Aristide Maillol biography
Date of birth : 1861-12-08
Date of death : 1944-09-28
Birthplace : Banyuls-sur-Mer, France
Nationality : French
Category : Famous Figures
Last modified : 2010-12-16
Credited as : Artist painter-sculptor, printmaker and designer,
The sculpture of the French artist Aristide Maillol is classical in form and spirit but does not imitate ancient art or the academic, Greco-Roman traditions. He was also a painter, printmaker, and tapestry designer.
Aristide Maillol was born on Dec. 8, 1861, in Banyuls-sur-Mer, the son of a ship captain who was also a fisherman and cultivator of vineyards. Maillol, second of four children, was brought up in a region once colonized by the ancient Greeks. His home looked out on the Mediterranean.

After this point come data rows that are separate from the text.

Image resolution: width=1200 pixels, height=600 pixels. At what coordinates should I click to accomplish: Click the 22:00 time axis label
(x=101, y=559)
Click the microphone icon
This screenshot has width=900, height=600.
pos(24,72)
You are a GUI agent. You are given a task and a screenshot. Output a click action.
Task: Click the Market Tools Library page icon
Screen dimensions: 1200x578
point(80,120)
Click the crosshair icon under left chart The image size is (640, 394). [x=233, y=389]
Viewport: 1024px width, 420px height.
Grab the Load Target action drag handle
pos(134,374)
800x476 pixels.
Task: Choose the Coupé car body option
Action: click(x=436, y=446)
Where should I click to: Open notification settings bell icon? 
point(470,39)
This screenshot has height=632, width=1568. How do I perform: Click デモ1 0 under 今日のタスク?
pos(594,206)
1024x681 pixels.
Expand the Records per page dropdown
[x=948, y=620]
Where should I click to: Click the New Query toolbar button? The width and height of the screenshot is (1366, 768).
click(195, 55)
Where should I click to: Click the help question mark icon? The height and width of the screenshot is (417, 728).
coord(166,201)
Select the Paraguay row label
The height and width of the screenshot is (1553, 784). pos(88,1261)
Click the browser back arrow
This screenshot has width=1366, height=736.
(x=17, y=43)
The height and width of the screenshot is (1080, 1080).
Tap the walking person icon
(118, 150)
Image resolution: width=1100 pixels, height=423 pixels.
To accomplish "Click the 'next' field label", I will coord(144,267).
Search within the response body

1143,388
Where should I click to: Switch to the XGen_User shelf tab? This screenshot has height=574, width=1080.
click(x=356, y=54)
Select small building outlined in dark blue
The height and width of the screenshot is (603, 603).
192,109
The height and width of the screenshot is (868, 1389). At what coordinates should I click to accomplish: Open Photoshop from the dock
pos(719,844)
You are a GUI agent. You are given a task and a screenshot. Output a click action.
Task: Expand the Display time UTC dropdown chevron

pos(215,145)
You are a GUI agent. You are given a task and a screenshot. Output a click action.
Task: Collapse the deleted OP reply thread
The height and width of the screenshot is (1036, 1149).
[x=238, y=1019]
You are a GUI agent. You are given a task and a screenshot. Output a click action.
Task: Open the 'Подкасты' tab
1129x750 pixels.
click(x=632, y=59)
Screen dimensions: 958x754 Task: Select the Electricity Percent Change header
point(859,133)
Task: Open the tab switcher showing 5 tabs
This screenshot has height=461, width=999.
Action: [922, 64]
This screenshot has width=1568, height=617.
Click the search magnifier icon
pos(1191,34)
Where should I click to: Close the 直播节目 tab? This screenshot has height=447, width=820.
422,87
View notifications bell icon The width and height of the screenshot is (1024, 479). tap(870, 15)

After attending a local school, he was sent to Perpignan to further his education. He began to draw and to develop an interest in art early in life.
At the age of 21, Maillol became a painting student of Jean Leon Gereme at the Ecole des Beaux-Arts in Paris. Dissatisfied, he turned to other teachers, Alexandre Cabanel and Jean Paul Laurens, but then rejected official instruction as sterile and pointless. Maillol was not alone in his opinion: other artists of consequence throughout the second half of the 19th century reacted in a similar manner.
In 1884 Maillol saw the paintings of Paul Gauguin and Maurice Denis. "Gauguin's painting was a revelation to me!" he exclaimed. Indeed it was. Maillol's style changed, but without assuming the mannerisms of Gauguin's style, only its breadth and innocence. Later, in 1894, Gauguin saw some of Maillol's tapestries and said they could not be "too highly praised." The two artists met once, but they never developed a close relationship.
In 1889 Maillol began to design tapestries. He was inspired by medieval examples he had seen at the Musée de Cluny in Paris. He returned to Banyuls to set up a small tapestry factory and hired some local women to assist him. He made the designs and dyed the wool to obtain colors not found in commercial wools. His drawings, paintings, and cartoons reveal the influence of the Nabis, many of whom he knew personally. Superintending his factory was such a strain that his eyesight began to fail.
About 1898 Maillol began to model in clay, and soon he confined himself exclusively to sculpture. By 1900 he had developed a style so distinctive and personally satisfying that it was to undergo no critical change thereafter. He depicted only the human figure, especially the female nude. A fine example of his early work is The Mediterranean (1901), a larger-than-life, seated female figure. It is a strong work and betrays no lack of experience or confidence.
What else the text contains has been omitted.